• **Action item**:
Go through the following data and transcribe exactly the stretch of lines from the one holding "Viewport: 980px width, 1225px height." to the one holding "Viewport: 670px width, 376px height.", both included.

• **Records to use**:
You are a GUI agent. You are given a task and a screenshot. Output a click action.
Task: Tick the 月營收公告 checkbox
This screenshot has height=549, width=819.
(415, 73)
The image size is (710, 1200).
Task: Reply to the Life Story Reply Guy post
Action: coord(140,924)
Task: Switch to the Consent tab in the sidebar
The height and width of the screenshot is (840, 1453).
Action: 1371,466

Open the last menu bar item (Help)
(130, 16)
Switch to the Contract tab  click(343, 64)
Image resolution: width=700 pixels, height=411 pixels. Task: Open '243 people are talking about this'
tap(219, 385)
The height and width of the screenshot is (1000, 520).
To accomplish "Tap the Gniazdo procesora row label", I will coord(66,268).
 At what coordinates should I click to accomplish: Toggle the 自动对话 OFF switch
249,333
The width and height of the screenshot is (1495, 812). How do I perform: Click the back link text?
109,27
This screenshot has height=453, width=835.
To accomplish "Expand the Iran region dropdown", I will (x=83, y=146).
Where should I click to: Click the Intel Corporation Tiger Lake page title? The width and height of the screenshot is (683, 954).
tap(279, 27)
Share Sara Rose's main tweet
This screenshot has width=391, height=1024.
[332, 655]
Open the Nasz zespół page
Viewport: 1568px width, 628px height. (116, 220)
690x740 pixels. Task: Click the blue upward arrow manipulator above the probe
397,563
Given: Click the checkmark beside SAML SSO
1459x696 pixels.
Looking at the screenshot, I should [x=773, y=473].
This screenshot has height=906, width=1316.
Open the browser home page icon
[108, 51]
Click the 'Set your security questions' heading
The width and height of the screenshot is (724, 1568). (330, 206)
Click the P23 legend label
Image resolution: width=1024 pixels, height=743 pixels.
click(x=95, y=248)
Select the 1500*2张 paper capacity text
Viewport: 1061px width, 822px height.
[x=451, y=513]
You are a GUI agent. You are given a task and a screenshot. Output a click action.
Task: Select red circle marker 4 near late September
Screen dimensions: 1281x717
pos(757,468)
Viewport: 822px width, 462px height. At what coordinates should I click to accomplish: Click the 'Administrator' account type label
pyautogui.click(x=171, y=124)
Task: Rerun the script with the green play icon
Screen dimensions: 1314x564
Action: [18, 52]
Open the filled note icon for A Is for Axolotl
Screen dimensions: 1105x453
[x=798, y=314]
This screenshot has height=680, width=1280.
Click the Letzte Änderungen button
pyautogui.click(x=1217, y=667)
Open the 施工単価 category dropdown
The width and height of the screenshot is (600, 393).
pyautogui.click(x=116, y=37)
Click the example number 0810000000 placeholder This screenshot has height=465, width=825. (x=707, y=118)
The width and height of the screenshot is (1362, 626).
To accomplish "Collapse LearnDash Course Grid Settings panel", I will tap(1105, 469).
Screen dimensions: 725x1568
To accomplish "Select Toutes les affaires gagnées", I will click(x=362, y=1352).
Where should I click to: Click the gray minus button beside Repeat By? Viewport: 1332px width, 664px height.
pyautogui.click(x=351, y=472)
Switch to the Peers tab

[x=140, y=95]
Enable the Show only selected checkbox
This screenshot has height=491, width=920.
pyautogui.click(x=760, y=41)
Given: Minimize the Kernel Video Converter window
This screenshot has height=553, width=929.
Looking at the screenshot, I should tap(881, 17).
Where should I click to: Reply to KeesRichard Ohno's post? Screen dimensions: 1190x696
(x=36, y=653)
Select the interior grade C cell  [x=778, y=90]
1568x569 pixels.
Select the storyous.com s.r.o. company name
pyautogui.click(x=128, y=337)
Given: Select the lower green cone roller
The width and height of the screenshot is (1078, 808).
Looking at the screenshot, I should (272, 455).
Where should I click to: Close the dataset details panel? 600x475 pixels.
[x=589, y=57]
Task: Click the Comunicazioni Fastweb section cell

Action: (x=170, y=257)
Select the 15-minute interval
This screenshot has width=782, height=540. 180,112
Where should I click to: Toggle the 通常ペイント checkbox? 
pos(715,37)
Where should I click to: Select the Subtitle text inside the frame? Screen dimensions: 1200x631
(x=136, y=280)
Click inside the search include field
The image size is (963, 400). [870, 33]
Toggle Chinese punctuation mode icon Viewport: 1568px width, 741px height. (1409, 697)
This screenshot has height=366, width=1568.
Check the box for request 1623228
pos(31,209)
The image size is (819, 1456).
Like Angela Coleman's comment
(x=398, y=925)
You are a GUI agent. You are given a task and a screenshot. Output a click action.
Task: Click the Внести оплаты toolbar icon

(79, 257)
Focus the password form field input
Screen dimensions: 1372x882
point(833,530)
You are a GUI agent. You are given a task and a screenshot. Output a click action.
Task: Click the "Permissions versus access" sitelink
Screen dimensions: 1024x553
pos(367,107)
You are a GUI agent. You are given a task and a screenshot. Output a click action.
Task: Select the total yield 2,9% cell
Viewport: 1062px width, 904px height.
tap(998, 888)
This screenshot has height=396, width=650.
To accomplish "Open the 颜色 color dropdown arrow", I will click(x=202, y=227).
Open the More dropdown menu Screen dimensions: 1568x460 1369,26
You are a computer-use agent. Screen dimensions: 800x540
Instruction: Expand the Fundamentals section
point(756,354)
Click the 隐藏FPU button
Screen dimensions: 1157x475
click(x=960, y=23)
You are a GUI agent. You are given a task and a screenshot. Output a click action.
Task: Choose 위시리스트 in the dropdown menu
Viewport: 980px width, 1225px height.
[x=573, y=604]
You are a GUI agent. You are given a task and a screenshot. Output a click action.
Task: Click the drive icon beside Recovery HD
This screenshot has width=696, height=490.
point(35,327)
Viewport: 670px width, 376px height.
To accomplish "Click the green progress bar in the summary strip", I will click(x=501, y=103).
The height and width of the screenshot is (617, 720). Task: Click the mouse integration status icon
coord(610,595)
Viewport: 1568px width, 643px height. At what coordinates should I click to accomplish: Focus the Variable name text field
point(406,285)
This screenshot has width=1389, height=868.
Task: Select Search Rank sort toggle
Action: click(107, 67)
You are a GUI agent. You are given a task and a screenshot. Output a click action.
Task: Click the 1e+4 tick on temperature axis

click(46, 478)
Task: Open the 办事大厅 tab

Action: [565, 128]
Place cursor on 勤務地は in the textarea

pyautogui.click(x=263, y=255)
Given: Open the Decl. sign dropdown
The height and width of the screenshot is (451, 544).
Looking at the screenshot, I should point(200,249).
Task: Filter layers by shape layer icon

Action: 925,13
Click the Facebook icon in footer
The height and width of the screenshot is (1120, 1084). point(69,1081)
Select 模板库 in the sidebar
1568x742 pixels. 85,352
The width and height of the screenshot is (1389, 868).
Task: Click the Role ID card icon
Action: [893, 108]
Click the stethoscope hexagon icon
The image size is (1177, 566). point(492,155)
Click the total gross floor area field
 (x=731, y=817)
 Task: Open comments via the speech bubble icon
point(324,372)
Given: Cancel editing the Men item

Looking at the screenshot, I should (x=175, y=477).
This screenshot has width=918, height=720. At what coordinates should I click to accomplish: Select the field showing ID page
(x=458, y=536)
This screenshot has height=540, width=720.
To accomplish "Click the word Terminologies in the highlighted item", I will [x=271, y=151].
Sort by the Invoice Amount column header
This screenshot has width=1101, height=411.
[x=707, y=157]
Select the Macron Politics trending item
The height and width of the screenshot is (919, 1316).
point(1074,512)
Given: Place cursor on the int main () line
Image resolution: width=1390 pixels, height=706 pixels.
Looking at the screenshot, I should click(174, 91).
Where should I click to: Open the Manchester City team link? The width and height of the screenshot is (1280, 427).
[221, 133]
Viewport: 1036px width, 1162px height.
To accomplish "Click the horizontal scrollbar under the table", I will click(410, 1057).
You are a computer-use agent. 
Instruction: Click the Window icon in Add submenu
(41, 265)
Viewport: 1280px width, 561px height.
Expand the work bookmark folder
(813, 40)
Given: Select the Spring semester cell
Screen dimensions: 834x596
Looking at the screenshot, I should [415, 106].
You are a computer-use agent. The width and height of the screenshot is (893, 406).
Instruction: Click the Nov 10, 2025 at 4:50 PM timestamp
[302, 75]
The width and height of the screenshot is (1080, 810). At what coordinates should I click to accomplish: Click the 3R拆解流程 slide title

• **Exercise output**:
Viewport: 980px width, 1225px height.
[x=573, y=604]
You are a GUI agent. You are given a task and a screenshot. Output a click action.
Task: Click the drive icon beside Recovery HD
This screenshot has width=696, height=490.
point(35,327)
Viewport: 670px width, 376px height.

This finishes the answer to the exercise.